The NL East might have been trash this year, but it’s Aces were top notch.

Max Scherzer by Keith Allison is licensed under CC BY-SA 2.0

NL Cy Young: The Best and the Worst


Estimated Reading Time: 6 Minutes

The Cy Young is one of my favorite awards. While MVP seems to be held as the top award, Cy Young feels like the hardest to win. MVP has a team element, evaluating a player’s value to their team. Cy Young on the other hand, is all about how well one single player does against every hitter they face.The only person who can win you a Cy Young is yourself. It’s a lonely award. It’s the Stanley Cup of the BBWAA Awards. 

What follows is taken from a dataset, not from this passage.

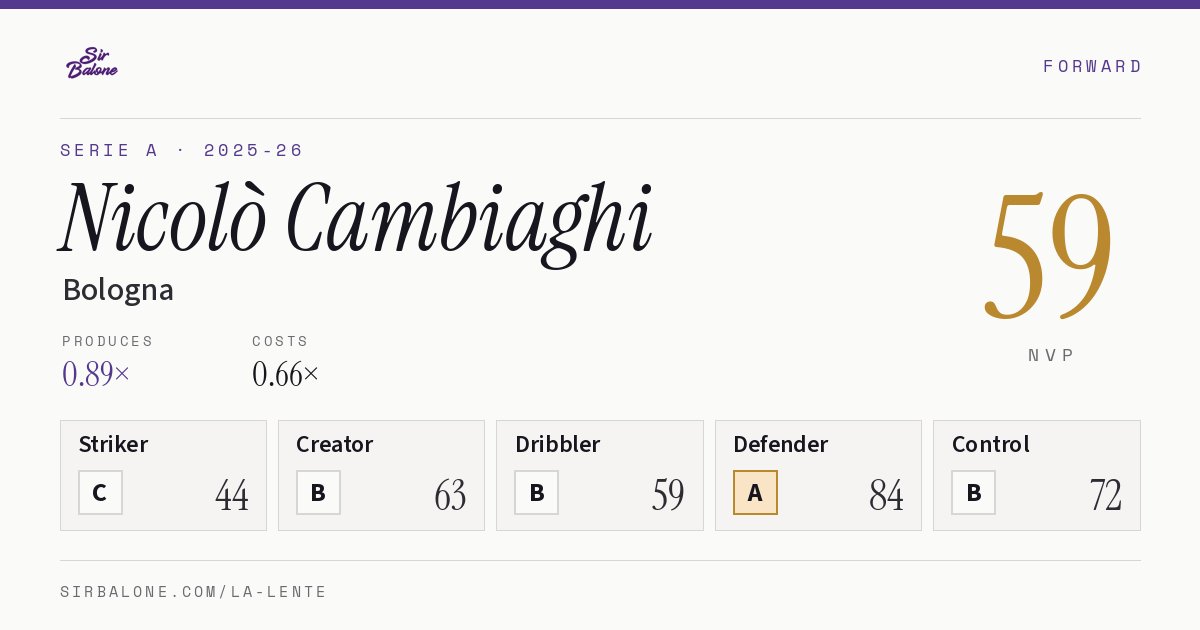Click the Sir Balone logo

click(x=92, y=63)
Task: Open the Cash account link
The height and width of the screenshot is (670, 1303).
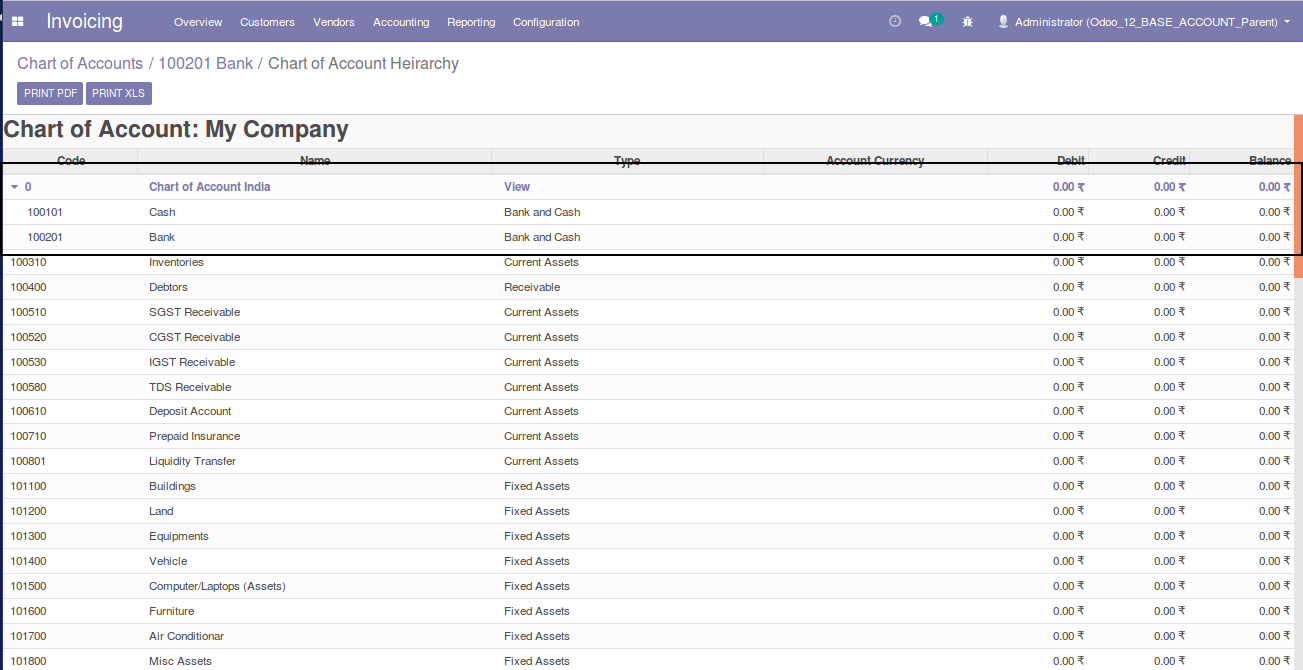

And boy, do we have some quality finalists this year! Let’s check them out.

Jacob deGrom – P, New York Mets

2018 Season: 10-9, 1.70 ERA, 32 Starts, 217 IP, 269 K, 0.912 WHIP, 6.3 H/9, 11.2 K/9.

Best Stat: 1.70 ERA.

Worst Stat: 10-9 record. 

Jacob deGrom plays for the New York Mets. The New York Mets are very bad at baseball. This is an established fact. The New York Mets are unable to get out of their own way in the regular season. Jacob deGrom refused to allow that to happen when he took the mound. It was only when he was removed from games, that he struggled to win games. In his 32 starts, Jacob deGrom only gave up 3+ runs in 5 of those games.

Let that sink in.

Jacob deGrom only gave up 3 or more runs in 5 starts this year. That’s insane. Actually insane.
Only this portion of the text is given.